In his article “The Epistolary Monitor in Pamela,” Richard Hauer Costa discusses the use of epistolary and diary narrative and argues that the (primarily) epistolary form “has an efficacy in Pamela beyond the merits commonly ascribed to it” (39). He explains that writing in the form of letters was natural for Samuel Richardson, as Richardson himself wrote thousands of letters during his lifetime. However, the epistolary form of Pamela carries more significance than simply a young girl writing letters; the letters themselves imbue life into the novel and take on a life of their own.
Costa explains that “epistolary form is the dues ex machina for the novel,” that is, it is introduced in order to help make sense of any seeming improbabilities in the plot (40). Costa believes, and I agree with him, that in Pamela’s character, we see a duel nature: a woman who is desperately wants to give into the predatory man that is pursuing her while attempting to maintain appearances of chastity. Pamela writes in her letters that she is terribly afraid of her ‘Master’ and that she fears for her reputation, yet she lingers in his house, making only half-hearted attempts to find lodging elsewhere. What Costa means by the term dues ex machina, then, is that because Pamela is writing the letters, we are able to see this duality in her person. She is writing her personal feelings and creating a very intimate space on the page, but, simultaneously, she is aware that others will read her letters. It is, then, in the epistolary form that the ambiguity in her motives is seen.
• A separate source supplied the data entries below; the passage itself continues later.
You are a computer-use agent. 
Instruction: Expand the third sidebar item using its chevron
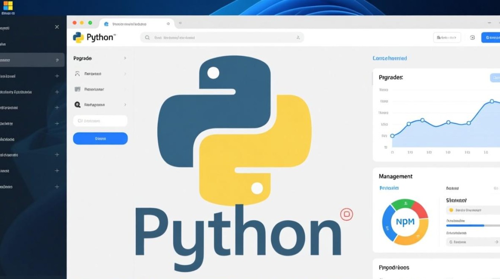125,105
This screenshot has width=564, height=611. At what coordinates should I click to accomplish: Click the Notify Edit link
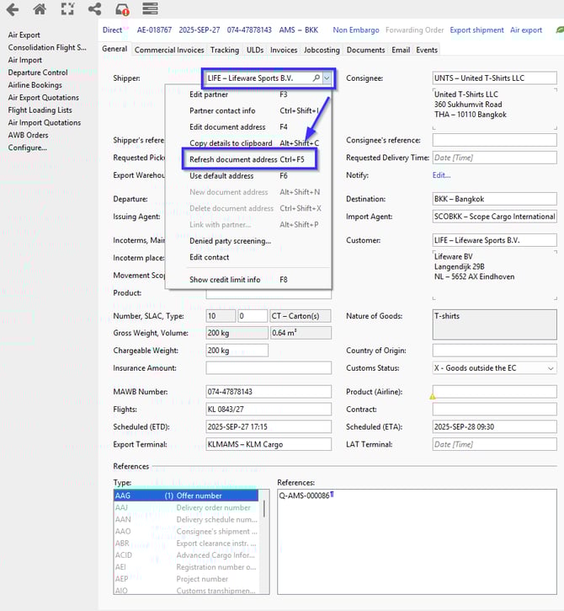coord(441,175)
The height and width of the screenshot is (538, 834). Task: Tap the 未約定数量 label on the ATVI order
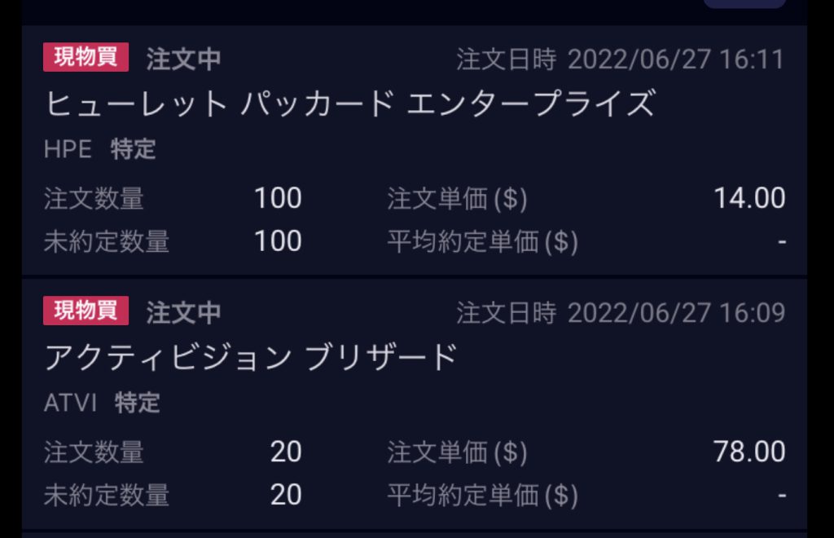coord(106,495)
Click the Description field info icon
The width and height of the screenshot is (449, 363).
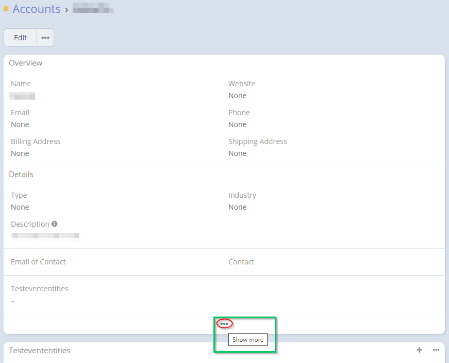55,224
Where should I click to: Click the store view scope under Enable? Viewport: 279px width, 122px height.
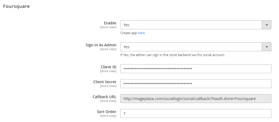click(108, 27)
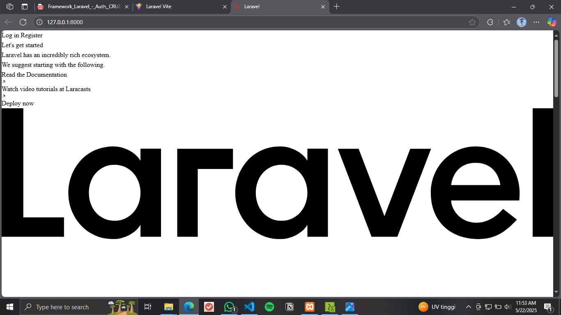Screen dimensions: 561x315
Task: Launch Visual Studio Code from the taskbar
Action: (x=249, y=307)
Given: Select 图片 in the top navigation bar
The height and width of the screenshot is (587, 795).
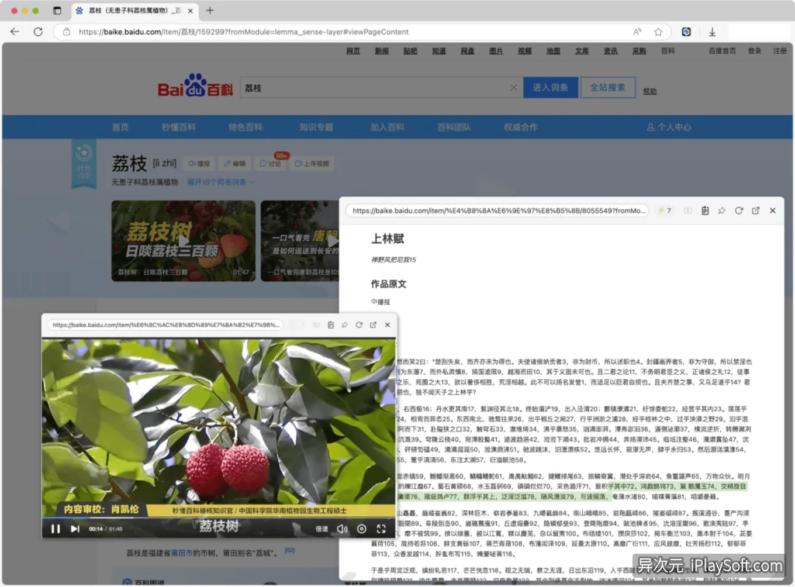Looking at the screenshot, I should click(495, 51).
Through the creation of this intimate diary space, the epistolary form takes on the role as an active agent within the story. Again, Pamela is creating a private sphere through documenting her private feelings, and she is furnishing this private domain to her own specifications. She is communicating feelings she attributes to herself, and writing personal feelings; however, these letters are also written with the purpose of being read by another party, which means that they are not an entirely private space like a diary would be. She continuously refers to Mr. B as a “Tempter,” yet she shows sadness when he manipulates her and shows “concern…to see such a Gentleman so demean himself, and lessen the Regard he used to have in the Eyes of all his Servants on my account.” She then immediately disregards the severity of the situation and what she has just said and turns her focus to superficiality by declaring, “But I am to tell you of my new Dress to Day” (55). The letters act as live agent in that Pamela’s true nature is revealed in all that she says/does not say and all that she does/does not do. She declares to be afraid of Mr. B, but then she immediately changes the topic to something trivial. She continually denies his advances but makes no attempt to remove herself from the situation. As I have not yet read the entire novel I cannot make a judgment regarding all her motives, but it does seem as though she enjoys Mr. B’s advances but wants to retain the appearances of chastity. Again, she is betrayed in her letters as the epistolary form takes on the role as an active agent in the story. As Costa mentions, The writing of the leters is only the beginning; they are copied, sent, received, showed about, discussed, answered, even perhaps hidden, intercepted, stolen, altered, or forged” (40). Beyond showing insight to Pamela’s dual nature and actions, the letters are literally active.
So, I ask…do you think Pamela is interested in Mr. B’s advances? Do you think that the epistolary form gives us any information or insight to Pamela? How does the epistolary form differ from the diary form; how are they similar; and what sort of secrets of ourselves are given away in each form?
Hauer Costa, Richard. "The Epistolary Monitor in Pamela." Modern Language Quarterly 31.1 (1970): 38-47. Academic Search Premier. Web. 12 Sept. 2011.